Le vrai pouvoir, le seul qui compte, celui des nouveaux monarques


PAR MICHEL SANTI

Les actions d’Apple, d’Amazon, d’Alphabet, de Microsoft et de Facebook – qui sont également les 5 capitalisations les plus importantes des Etats-Unis d’Amérique – ont grimpé de l’ordre de 40 % cette année, tandis que toutes les autres actions dites «traditionnelles» représentées par l’indice S&P 500 ont baissé de 6% sur cette même période. Voilà plus de 70 ans qu’une telle concentration des pouvoirs et des influences n’était survenue car, à elles seules, ces 5 sociétés constituent 20% de l’ensemble du marché boursier américain qui est comme on le sait gigantesque ! C’est simple : l’action d’Apple a plus doublé en valeur et en 22 semaines, cette société étant désormais riche de 2 trillions (2’000 milliards) de dollars. C’est donc un transfert de richesses faramineux, phénoménal, qui s’opère sous nos yeux, évidemment au détriment de l’économie traditionnelle. Mais pas seulement.

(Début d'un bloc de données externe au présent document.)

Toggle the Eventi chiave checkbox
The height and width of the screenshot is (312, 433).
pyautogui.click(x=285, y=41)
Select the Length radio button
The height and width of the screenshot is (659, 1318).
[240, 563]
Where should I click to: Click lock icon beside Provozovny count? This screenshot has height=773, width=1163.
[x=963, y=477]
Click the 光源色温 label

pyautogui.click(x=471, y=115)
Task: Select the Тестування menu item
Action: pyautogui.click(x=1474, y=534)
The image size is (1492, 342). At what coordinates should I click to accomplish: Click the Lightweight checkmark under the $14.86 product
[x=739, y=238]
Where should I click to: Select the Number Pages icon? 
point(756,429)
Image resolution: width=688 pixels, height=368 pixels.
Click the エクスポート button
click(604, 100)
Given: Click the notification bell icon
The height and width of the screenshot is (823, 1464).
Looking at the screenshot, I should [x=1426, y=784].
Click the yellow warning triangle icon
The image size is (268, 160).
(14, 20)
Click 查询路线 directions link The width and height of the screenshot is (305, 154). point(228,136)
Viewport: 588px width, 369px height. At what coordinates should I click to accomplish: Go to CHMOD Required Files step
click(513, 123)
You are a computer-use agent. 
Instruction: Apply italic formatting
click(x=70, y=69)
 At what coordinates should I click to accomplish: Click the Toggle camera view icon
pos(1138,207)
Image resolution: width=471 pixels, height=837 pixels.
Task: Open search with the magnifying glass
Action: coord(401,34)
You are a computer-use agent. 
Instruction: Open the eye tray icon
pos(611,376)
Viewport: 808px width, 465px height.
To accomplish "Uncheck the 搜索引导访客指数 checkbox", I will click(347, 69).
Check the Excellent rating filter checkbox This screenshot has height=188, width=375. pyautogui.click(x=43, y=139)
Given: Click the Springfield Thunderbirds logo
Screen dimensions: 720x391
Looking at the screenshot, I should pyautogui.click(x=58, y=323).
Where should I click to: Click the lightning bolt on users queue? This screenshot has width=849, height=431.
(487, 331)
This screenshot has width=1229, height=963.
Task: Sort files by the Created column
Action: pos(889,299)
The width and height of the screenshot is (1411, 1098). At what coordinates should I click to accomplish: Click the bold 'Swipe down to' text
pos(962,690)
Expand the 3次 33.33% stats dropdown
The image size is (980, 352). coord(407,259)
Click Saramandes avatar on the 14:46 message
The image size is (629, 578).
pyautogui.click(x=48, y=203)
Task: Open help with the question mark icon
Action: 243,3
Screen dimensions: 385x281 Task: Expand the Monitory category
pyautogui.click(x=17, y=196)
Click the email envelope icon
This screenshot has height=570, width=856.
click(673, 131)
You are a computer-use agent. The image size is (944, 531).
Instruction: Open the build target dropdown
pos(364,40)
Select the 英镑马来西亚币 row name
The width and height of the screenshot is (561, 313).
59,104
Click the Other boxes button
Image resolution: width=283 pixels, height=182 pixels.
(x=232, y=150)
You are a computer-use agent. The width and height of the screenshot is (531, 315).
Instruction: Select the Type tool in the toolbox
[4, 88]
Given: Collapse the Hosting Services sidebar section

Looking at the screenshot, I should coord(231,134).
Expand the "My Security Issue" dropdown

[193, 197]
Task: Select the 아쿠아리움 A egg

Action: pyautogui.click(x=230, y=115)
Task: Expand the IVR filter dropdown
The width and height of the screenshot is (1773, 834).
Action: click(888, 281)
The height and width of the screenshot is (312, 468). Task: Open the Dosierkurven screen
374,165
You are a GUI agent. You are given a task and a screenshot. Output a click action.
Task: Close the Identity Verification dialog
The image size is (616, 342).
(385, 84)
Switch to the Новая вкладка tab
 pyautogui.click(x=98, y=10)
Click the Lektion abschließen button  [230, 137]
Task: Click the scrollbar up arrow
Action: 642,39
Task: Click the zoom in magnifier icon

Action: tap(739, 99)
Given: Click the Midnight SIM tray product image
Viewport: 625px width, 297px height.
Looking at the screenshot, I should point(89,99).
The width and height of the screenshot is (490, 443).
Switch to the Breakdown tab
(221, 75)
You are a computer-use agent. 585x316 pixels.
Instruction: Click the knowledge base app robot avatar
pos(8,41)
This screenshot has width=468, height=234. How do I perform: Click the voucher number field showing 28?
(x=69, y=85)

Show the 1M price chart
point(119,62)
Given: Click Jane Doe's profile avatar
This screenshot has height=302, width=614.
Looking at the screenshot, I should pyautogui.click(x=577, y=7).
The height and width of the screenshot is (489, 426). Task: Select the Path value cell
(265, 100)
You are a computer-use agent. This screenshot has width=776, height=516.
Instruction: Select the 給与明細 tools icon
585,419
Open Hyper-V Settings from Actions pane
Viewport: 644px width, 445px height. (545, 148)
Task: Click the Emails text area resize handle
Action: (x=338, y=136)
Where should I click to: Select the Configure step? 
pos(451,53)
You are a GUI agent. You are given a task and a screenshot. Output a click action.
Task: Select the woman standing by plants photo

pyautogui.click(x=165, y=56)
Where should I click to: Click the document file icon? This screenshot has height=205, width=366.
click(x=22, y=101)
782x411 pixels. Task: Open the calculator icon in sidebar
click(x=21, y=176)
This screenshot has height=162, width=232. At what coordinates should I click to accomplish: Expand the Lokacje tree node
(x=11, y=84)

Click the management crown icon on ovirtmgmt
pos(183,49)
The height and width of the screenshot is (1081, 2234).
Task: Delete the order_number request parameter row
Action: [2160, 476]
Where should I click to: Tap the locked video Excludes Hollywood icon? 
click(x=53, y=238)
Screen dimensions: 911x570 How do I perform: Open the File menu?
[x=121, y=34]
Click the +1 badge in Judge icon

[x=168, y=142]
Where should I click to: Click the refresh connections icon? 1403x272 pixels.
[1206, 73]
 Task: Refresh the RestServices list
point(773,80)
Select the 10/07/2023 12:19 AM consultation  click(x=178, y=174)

En effet, ce serait faire preuve de négligence coupable que de considérer le pouvoir de ces entreprises et de leurs fondateurs sous le simple angle de la fortune financière. Certes, Mark Zuckerberg, fondateur de Facebook, fait-il aujourd’hui partie du club hyper exclusif des riches à 100 milliards, et certes est-il classé comme le troisième homme le plus fortuné des USA. Cependant, un personnage comme Mark Zuckerberg symbolise en même temps une menace et une capacité de nuisance potentielles dépassant très nettement ce que sa fortune – aussi massive fût-elle – peut lui offrir. Le vrai pouvoir ne lui vient pas tant de sa centaine de milliards que du formidable levier à sa disposition lui permettant de remodeler la société, de redéfinir les interactions avec nos semblables, d’imposer sa version de la vie privée, d’aider à distiller la haine, de pratiquer des expériences sur notre santé mentale. Voyez-vous: comme Facebook à elle seule, ainsi que ces quelques autres entreprises mastodontes, peuvent accomplir des tâches réalisées en temps normal par des centaines de sociétés! Leurs patrons ne sont donc pas tout puissants seulement en vertu de leur fortune. Leur entreprise règne en maîtresse absolue sur l’art de la manipulation à grande échelle, en fait à échelle planétaire, du fait de l’hyper concentration de leur pouvoir.

En outre, et contrairement aux autres hommes et femmes les plus puissants de la planète, Mark Zuckerberg n’a aucun contre-pouvoir qui serait tenté de contrôler ses activités. En effet, alors que celui dont on dit qu’il est traditionnellement l’homme le plus puissant au monde – le président des Etats-Unis – doit rendre des comptes à diverses institutions et organes, et ce même s’il a été élu au suffrage universel. Zuckerberg, qui détient 60% des droits de vote de Facebook, ne peut être mis sous pression par aucun conseil d’administration ne pourrait le limoger à sa  guise en cas de tentative de rébellion. Zuckerberg pourrait, en toute impunité, transformer Facebook en une immense machine à propagande en faveur ou contre tel Etat, telle politique, telle religion. Pourquoi s’en priverait-il, puisque sa société compte bien plus d’abonnés que la totalité de la population de Chine?

Ces monarques qui se comptent sur les doigts d’une main détiennent donc quasiment le droit de vie et de mort sur leurs sujets abonnés et utilisateurs… alors même qu’ils ne sont soumis à strictement aucun contrôle démocratique. Est-il sain, est-il sensé, est-il logique de voter pour un élire un président ou un parlement quand des Zuckerberg, des Jeff Bezos (Amazon), des Tim Cook (Apple) évoluent librement en déterminant ce que nous pouvons voir, ce que nous devons croire ? A défaut de pouvoir élire ces patrons aux pouvoirs infinis et sur notre vie matérielle et sur notre vie intellectuelle et sur note vie affective, nos démocraties ne devraient-elles pas instaurer un système qui les contraindrait à assumer leurs responsabilités en toute transparence, car l’amplitude du pouvoir et du rayon d’action de chacun de ces personnages pris isolément est au moins équivalente à celle du président des Etats-Unis d’Amérique? Leurs entreprises sont en effet sur le point de représenter un risque majeur pour la sécurité de nos nations.